Jim Jackson developed timber and farmland in Eastern Washington, protected from coastal rains by the peaks of the Cascade mountains, building out a clutch of apple farms and other properties on the state’s sunny side for 40 years.
Traditionally, he raised money to expand operations for his farms through his existing network, which meant asking previous investors to pool together and come up with the cash.
But more recently, Jackson turned to a fundraising platform that operates entirely online. Like hundreds of other farmers, he’s using a service called AcreTrader to raise money for agricultural development projects. AcreTrader is one of a growing number of companies revolutionizing the way farm and forestland are acquired, developed and commercialized across the United States.
There’s lots of farmland in the U.S. Bill Gates, Microsoft founder and the world’s third-richest man, is the nation’s largest owner of farmland, holding roughly 242,000 acres.

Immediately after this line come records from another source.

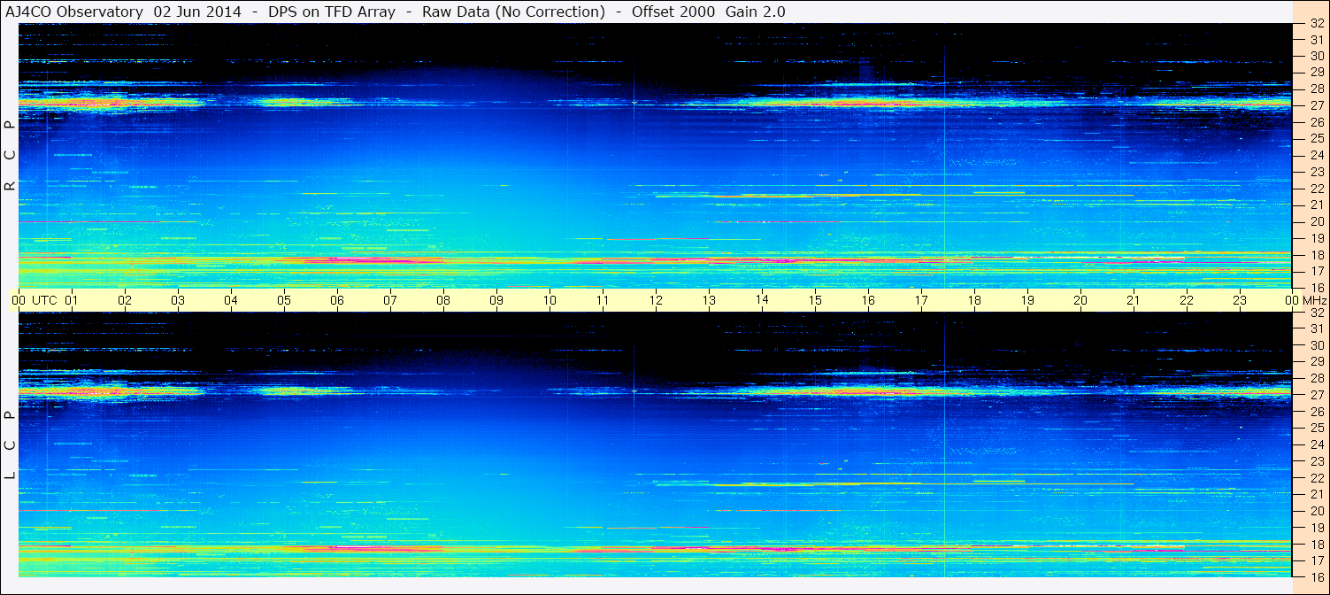1330x595 pixels.
Task: Click the AJ4CO Observatory title text
Action: (x=74, y=12)
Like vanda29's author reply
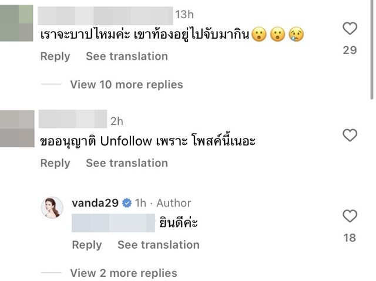376x281 pixels. click(x=350, y=216)
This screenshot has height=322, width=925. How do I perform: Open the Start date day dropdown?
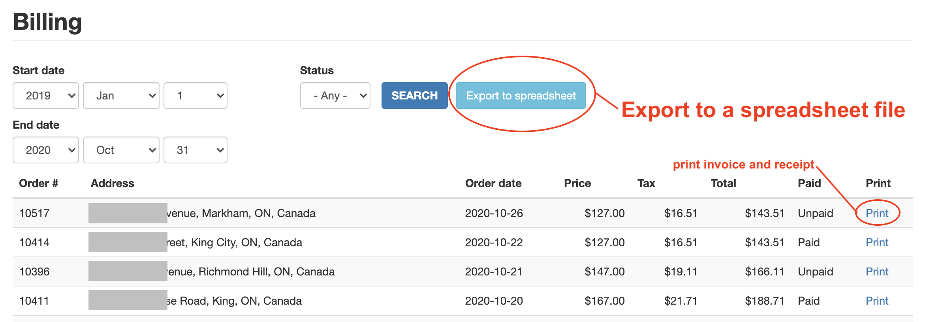coord(195,95)
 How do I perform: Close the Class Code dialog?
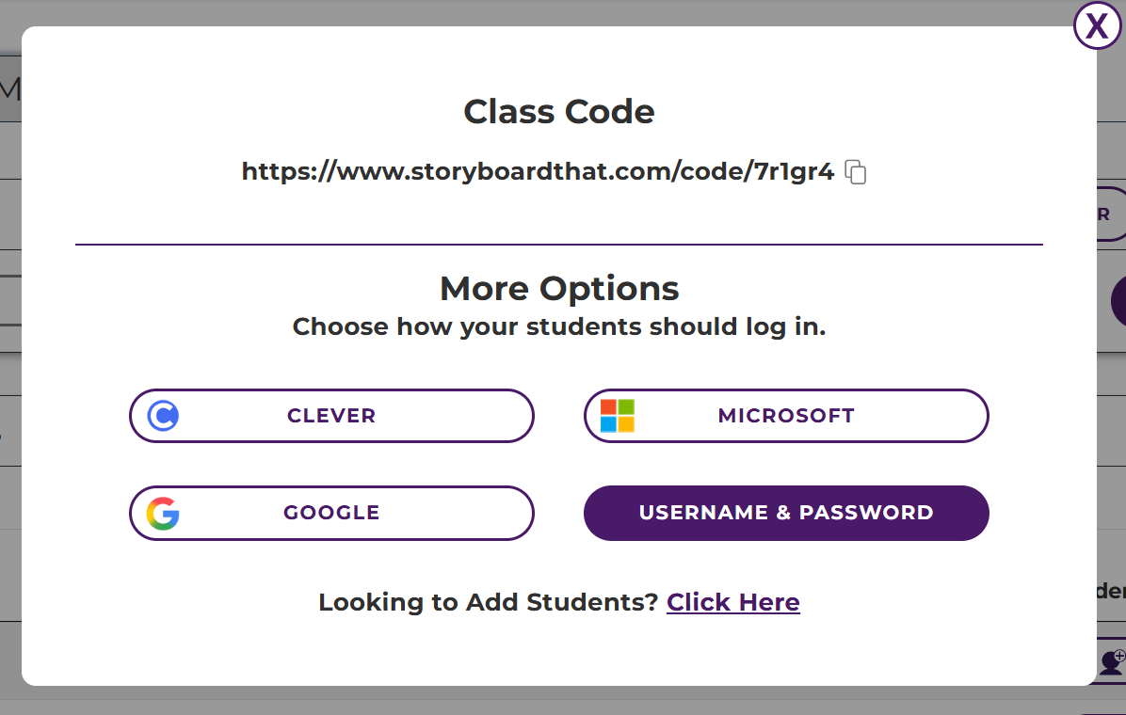tap(1097, 26)
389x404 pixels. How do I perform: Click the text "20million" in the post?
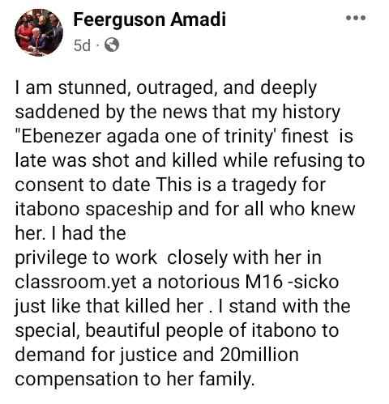click(259, 355)
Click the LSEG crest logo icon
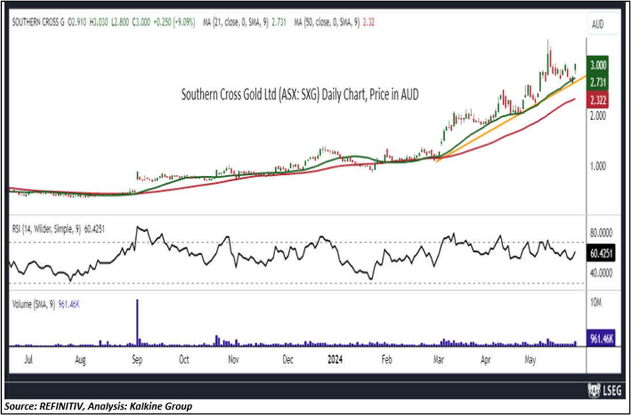 point(592,391)
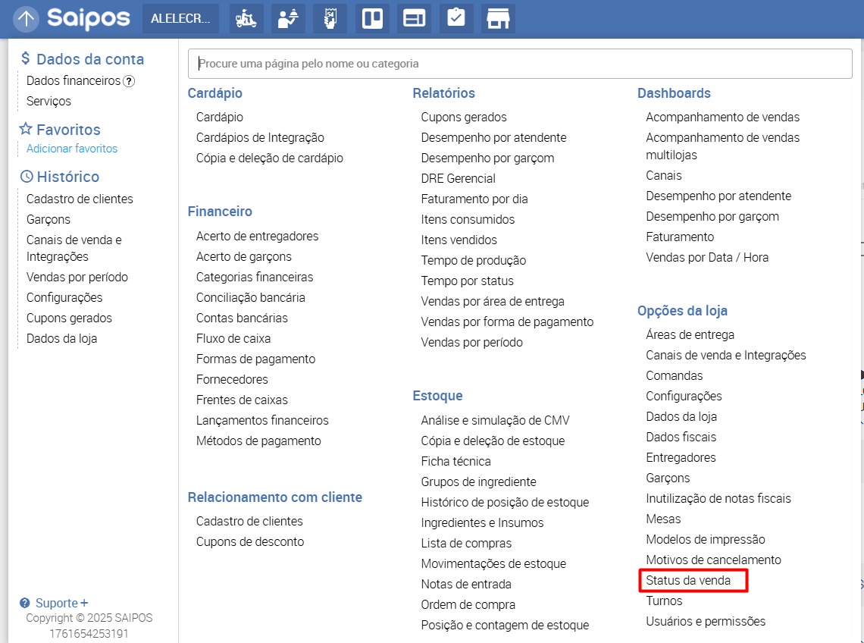
Task: Open Status da venda under Opções da loja
Action: [x=688, y=581]
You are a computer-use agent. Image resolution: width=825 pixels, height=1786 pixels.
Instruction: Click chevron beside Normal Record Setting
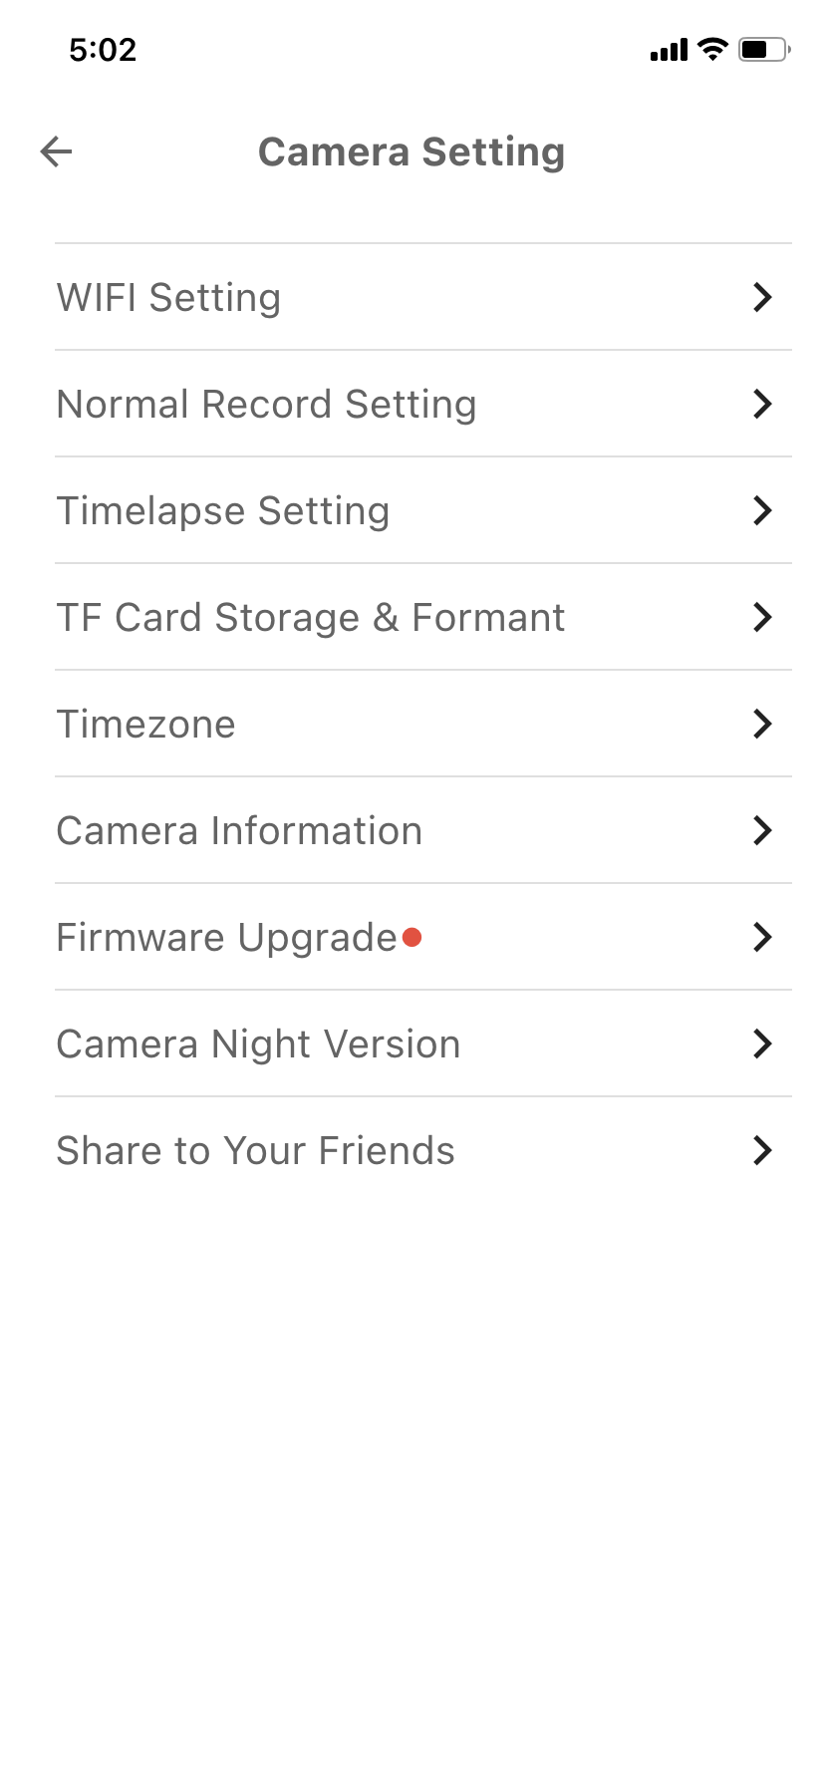(762, 404)
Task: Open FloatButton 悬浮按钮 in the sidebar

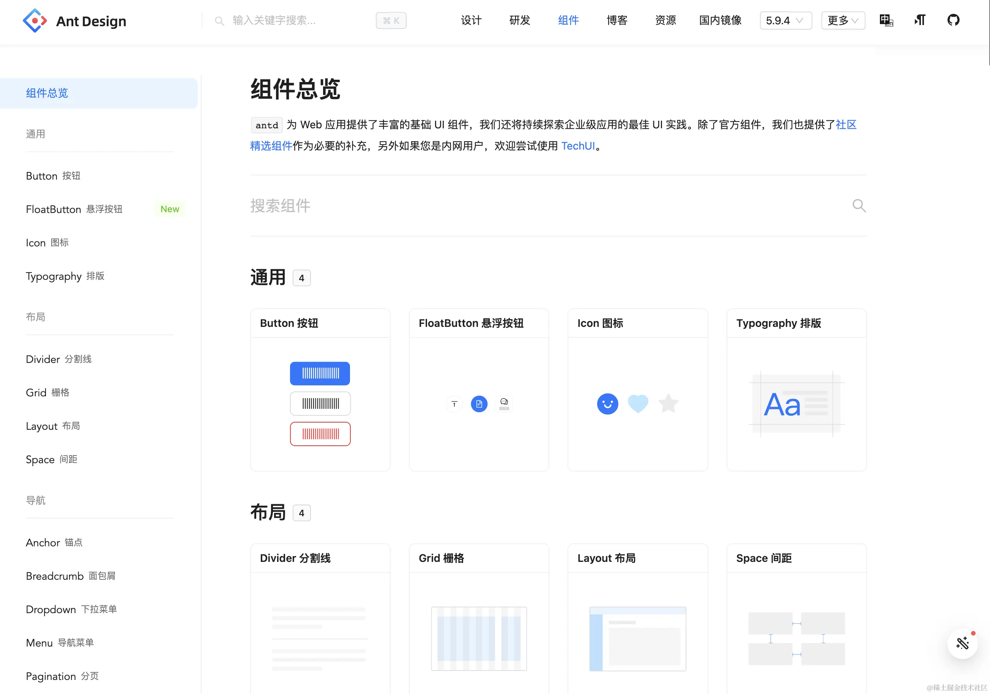Action: click(x=74, y=209)
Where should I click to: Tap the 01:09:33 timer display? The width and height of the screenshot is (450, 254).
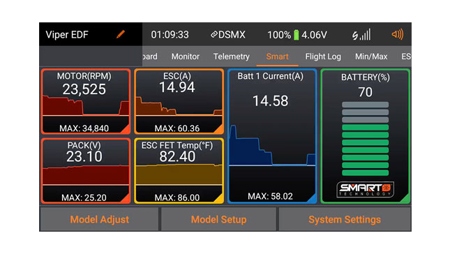(x=170, y=35)
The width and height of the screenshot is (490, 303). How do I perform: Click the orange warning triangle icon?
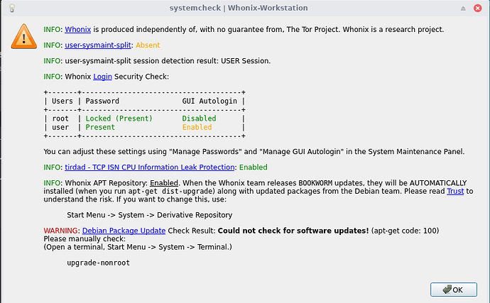[25, 36]
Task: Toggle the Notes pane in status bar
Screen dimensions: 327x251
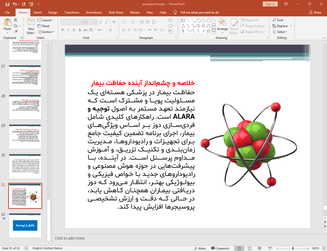Action: 200,248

That number seems high until you compare it with the 897.4 million acres of land that are currently arable and used for farming in the U.S.
Another 823 million acres of forests dot the United States, the majority of which are privately owned.
Taken together, that’s a massive amount of real estate with economic potential that’s traditionally been accessible only to the ultrawealthy to acquire and finance for development. Now, startups like AcreTrader and others including Tillable, ($8.3 million) FarmTogether ($3.7 million), and Harvest Returns are bringing marketplace models to the farming world — potentially bringing hundreds of thousands of investable acres to financiers looking to diversify.